Nintendo Announces Emio
(A Trashcore Bloober Team Joint)
Edit 7/17/24: lol, I was totally wrong and this is just Famicom Detective Club 3. Get hyped!
This past week, Nintendo unveiled a new project by the name of Emio via a brief teaser trailer featuring a coat-wearing man, his head covered by a paper bag with a smiley face drawn on it. For those blessed to know the beautiful dying tongue, Emio is Japanese for “The Smiling Man.” Clearly, this means Nintendo is publishing on an M-rated horror game— something they haven’t done since Project (Fatal Frame) Zero Part V: Maiden of Black Water (2014). A title that was later released for everything, including the Xbox.
It’s not something unheard of for Nintendo, but it is still odd for a company that so rarely dabbles in ratings above T for Tweens to Thirtysomethings. I originally wasn’t going to talk about this because… this is something one dude could whip up in a day and it says nothing about anything. But then people did some sleuthing into the mysterious project, and they came up with… goldarn Bloober Team. The horror game manufacturers who seem to be all too keen on getting as many contracts as possible, despite routinely pissing horror fans off with every release. I tried to give them the benefit of the doubt before, but after seeing people I semi-trust criticize them, I’m far less inclined to treat them with generosity.
If this is the case, and it sure sounds right, then… okay. I guess this is just a game to ignore and let linger into obscurity, only propped up by a banger 2 hour video essay on why Emio is the worst game yet, actually. Just like Inescapable: No Rules, No Rescue…

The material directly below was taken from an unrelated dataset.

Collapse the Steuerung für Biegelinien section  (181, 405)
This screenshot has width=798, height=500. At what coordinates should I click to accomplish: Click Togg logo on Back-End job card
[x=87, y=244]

Progress Report 2024-07-14
PUT THE MILK IN YOUR HEART FOR AMPLE SECURITY!
MAKE FAST!
DO SWIFT!
SASPARILLA IS THE KEY OF UNTOLD FINITES!
2024-07-07: Fuck. I really botched the planning for the TSF Showcase this week. Finished reading Requited Change, wrote 7,000 goldarn words about it, and found time to watch anime with Cassie and my dog friend for 3 hours. (She is not a dog, she is a human being, but she is also a dog.)
2024-07-08: Edited the Requited Change showcase, grabbed the images, then did extra work, then played more ZZZ for the first impressions piece.
2024-07-09: Worked on next week’s 1,100 word TSF Showcase, wrote 2,050 words for this Rundown, played more ZZZ.
2024-07-10: Did on TSF Showcase 2024-30, 3,100 words. Grabbed and edited images for Showcase 2024-29. Wrote the 700 word Double Dragon bit. More playing ZZZ until 2 AM.
2024-07-11: Wrote 800 words for the Rundown. Went on an editing spree for the TSF Showcases and Rundown.
2024-07-12: Today was strictly a ZZZ day. Got started on the first impressions, then kept playing the game, ‘cos it’s fun despite its many problems.
2024-07-13: More ZZZ. Wrote over 3,000 words for the review, did my penultimate play sessions.
Psycho Shatter 1988: Black Vice X Weiss Vice
Progress Report:
Current Word Count: 0
Estimated Word Count: 88,000
Words Edited: 0
Total Chapters: 14
Chapters Outlined: 14
Chapters Drafted: 0
Chapters Edited: 0
Header Images Made: 0
Days Until Deadline: 115





Didn’t expect to see River City Girls 2 mentioned here! I was recently involved in a Let’s Play of that game, and it was an absolute blast. Nothing beats dab-finishing bosses as Kyoko.
I probably should try to get Cassie and I to play River City Girls sometime, as I do have a spare key, but she’s never been a beat ’em up girl. :P
Both River City Girls games are on my big list that I just lack the time to play, because I chose the path of the blogger/reviewer/novelist…
There’s lots of great dialogue and cutscenes, friendly fire is off by default, and there are no real penalties if one of the players goes down a lot. But yeah, I can definitely relate to having a long backlog. Hope you enjoy if you play!
Murder Mystery scenario sounds fun! In my playing of Student Transfer I hadn’t run across that.